### Goal of the exercise
Beginning at the line containing "Nghe (27, 348)" in the material below and ending at the line containing "Lưu tin (27, 422)", return each line exactly and add nothing.
------------------------------------------------
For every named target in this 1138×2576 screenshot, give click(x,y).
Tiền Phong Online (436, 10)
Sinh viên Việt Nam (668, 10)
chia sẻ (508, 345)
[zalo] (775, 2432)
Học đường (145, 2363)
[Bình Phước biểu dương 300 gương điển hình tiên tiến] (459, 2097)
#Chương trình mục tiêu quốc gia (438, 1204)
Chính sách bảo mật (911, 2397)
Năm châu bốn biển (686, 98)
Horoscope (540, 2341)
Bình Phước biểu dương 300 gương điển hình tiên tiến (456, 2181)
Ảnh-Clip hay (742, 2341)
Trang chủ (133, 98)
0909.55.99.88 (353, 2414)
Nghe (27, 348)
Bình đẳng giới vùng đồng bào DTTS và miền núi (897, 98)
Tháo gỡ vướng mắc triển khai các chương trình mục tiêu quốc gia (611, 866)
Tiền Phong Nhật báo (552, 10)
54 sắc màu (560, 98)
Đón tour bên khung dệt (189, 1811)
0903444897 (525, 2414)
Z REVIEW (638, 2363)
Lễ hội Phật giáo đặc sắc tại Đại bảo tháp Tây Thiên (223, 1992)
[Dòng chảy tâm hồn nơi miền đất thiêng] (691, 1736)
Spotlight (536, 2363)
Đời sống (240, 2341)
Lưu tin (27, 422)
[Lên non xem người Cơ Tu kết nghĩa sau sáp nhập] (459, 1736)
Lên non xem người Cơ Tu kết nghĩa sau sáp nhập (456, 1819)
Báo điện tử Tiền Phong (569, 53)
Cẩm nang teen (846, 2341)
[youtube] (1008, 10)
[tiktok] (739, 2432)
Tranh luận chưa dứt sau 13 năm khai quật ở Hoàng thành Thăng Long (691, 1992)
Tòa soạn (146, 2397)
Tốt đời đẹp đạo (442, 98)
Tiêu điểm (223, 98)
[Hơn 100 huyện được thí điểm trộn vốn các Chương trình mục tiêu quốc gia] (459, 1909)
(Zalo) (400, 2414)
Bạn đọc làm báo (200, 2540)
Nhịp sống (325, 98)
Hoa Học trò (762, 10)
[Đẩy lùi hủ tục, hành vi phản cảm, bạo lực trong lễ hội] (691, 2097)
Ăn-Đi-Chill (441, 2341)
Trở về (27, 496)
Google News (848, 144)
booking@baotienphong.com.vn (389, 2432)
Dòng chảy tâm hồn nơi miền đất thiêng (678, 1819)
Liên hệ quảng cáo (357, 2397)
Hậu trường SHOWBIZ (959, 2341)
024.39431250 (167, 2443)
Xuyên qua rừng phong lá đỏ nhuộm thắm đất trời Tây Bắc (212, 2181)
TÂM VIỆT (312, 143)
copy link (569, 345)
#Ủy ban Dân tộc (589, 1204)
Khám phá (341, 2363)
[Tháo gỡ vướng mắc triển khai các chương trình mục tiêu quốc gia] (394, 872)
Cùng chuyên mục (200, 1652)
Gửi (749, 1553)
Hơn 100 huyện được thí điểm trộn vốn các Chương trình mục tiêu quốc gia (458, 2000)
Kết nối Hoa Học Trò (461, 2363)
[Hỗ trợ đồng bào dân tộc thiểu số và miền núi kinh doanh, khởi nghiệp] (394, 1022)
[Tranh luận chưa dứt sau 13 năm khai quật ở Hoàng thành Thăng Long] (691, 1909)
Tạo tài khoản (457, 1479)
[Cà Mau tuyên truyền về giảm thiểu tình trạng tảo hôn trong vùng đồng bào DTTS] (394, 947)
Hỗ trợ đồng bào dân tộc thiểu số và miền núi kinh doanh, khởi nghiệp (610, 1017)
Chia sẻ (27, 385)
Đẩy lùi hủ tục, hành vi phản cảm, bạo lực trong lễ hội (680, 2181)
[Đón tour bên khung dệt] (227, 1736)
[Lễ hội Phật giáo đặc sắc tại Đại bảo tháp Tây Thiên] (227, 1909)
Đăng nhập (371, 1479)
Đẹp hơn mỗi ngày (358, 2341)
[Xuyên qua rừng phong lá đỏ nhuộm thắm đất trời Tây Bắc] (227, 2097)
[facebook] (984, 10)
------------------------------------------------
### Answer below
Nghe (27, 348)
Bình đẳng giới vùng đồng bào DTTS và miền núi (897, 98)
Tháo gỡ vướng mắc triển khai các chương trình mục tiêu quốc gia (611, 866)
Tiền Phong Nhật báo (552, 10)
54 sắc màu (560, 98)
Đón tour bên khung dệt (189, 1811)
0903444897 (525, 2414)
Z REVIEW (638, 2363)
Lễ hội Phật giáo đặc sắc tại Đại bảo tháp Tây Thiên (223, 1992)
[Dòng chảy tâm hồn nơi miền đất thiêng] (691, 1736)
Spotlight (536, 2363)
Đời sống (240, 2341)
Lưu tin (27, 422)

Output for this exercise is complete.